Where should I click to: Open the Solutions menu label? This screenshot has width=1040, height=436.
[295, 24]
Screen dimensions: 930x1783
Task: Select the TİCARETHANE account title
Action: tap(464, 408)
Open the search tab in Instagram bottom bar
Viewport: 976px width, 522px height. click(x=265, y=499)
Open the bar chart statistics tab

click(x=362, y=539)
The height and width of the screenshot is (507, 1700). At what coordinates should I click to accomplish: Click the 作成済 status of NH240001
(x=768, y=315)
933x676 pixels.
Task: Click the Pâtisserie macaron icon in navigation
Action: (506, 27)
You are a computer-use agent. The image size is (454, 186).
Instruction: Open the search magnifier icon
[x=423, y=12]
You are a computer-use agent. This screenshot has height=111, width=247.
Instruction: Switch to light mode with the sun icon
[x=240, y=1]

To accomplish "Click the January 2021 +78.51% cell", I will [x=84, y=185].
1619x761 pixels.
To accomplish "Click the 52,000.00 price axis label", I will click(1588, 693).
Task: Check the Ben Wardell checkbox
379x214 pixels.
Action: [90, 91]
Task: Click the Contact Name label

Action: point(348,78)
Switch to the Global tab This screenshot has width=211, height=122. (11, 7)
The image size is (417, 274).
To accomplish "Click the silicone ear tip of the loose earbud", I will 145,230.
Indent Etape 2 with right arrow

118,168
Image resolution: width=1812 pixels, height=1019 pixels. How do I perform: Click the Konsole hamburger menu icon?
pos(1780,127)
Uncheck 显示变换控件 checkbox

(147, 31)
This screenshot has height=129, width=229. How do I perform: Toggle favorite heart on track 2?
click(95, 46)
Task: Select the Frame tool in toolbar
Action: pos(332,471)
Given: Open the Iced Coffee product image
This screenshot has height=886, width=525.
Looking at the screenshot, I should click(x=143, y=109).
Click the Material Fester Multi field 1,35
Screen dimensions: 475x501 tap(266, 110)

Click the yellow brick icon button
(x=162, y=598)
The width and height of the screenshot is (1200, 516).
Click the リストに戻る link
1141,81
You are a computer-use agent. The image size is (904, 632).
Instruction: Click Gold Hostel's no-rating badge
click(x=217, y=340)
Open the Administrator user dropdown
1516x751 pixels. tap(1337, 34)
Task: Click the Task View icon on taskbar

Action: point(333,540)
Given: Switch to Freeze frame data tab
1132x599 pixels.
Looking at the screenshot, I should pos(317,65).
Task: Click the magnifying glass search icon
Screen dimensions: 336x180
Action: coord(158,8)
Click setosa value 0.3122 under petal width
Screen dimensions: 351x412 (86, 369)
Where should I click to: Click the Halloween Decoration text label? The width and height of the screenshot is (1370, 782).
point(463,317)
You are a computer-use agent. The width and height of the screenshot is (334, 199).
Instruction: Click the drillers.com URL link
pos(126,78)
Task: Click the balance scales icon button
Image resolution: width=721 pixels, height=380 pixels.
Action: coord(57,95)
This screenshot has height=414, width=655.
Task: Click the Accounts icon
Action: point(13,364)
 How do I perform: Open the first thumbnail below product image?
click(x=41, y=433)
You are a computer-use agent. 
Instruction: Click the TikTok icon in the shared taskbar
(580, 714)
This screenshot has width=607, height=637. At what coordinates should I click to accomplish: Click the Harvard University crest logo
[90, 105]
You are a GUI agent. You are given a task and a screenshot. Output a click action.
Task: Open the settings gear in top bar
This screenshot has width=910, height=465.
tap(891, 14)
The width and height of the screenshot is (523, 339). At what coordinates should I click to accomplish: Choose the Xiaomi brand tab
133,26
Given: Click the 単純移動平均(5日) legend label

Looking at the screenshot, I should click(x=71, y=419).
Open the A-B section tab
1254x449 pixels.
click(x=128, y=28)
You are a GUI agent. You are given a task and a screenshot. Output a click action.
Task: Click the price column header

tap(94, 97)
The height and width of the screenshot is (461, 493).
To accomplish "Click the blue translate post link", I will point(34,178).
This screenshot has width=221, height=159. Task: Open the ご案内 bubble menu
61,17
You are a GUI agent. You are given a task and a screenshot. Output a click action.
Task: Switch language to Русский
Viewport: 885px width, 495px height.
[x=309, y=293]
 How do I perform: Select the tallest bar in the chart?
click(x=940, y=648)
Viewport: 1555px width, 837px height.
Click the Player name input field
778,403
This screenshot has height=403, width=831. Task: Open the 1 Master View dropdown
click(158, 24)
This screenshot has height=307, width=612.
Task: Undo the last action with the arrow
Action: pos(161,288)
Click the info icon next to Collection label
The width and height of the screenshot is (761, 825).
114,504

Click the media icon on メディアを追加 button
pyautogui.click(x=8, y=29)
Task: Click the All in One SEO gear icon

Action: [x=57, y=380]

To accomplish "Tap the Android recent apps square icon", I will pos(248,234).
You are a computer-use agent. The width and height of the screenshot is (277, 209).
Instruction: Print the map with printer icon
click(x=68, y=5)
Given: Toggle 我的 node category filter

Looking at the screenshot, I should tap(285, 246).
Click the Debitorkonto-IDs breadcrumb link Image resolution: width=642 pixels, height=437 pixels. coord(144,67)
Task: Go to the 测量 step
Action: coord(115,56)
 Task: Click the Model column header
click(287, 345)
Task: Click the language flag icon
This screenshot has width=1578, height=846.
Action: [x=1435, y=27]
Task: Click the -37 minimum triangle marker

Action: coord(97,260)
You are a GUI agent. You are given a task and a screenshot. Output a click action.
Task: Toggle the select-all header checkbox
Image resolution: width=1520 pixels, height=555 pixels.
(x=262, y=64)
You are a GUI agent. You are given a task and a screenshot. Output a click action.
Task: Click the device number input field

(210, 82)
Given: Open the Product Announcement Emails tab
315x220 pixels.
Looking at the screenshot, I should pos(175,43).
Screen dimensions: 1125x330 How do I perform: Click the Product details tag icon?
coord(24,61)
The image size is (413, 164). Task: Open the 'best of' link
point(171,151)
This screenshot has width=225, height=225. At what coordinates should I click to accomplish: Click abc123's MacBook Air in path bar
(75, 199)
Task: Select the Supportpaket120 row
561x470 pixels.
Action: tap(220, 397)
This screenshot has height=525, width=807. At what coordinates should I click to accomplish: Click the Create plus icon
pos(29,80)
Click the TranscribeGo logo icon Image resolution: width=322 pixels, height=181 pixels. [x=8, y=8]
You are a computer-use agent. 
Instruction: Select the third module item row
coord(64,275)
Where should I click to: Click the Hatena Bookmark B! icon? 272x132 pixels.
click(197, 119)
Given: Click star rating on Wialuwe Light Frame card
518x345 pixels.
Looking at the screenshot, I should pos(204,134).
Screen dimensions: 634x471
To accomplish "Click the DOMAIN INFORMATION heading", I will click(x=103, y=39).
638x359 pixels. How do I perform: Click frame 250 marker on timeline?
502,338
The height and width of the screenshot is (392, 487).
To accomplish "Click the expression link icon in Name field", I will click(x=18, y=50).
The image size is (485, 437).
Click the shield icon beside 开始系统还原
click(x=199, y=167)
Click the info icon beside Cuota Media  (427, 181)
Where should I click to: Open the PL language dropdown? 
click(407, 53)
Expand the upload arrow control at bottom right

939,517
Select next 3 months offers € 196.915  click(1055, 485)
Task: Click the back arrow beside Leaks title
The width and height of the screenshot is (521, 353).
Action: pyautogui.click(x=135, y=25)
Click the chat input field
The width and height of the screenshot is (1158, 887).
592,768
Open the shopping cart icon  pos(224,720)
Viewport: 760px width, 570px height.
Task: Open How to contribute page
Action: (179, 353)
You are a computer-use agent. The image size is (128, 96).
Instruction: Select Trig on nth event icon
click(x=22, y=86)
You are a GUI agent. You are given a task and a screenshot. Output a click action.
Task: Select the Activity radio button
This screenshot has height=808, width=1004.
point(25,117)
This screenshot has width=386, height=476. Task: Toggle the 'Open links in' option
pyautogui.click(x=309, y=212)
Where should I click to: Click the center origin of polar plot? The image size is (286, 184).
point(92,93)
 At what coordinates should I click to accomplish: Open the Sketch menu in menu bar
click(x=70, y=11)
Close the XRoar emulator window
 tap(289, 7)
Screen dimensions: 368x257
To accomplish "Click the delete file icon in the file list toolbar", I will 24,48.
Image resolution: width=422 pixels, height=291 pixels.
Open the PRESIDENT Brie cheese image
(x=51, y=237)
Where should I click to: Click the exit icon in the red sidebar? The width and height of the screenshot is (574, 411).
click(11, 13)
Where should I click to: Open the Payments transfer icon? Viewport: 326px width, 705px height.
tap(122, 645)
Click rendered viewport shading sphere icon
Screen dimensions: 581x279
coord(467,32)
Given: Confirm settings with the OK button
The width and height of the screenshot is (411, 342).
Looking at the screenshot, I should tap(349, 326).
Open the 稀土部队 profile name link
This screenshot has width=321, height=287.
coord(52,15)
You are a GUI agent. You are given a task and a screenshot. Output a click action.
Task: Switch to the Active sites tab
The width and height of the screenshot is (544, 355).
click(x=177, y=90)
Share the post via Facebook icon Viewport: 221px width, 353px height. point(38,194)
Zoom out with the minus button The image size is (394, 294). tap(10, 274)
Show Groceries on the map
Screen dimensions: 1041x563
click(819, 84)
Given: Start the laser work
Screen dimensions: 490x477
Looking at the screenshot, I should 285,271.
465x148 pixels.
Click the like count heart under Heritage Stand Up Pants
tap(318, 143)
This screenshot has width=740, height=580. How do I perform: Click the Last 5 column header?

● ● ●

- **EXERCISE DESCRIPTION**: In the entries above, some lines hold the string "computer". Copy each of them.

- **SOLUTION TO THIS PROBLEM**:
You are a computer-use agent. The image size is (454, 186).
You are a computer-use agent. This screenshot has height=111, width=247.
You are a computer-use agent. The image size is (904, 632).
You are a computer-use agent. The width and height of the screenshot is (334, 199).
You are a computer-use agent. 
You are a computer-use agent. The width and height of the screenshot is (277, 209).
You are a computer-use agent. 
You are a computer-use agent. The image size is (128, 96).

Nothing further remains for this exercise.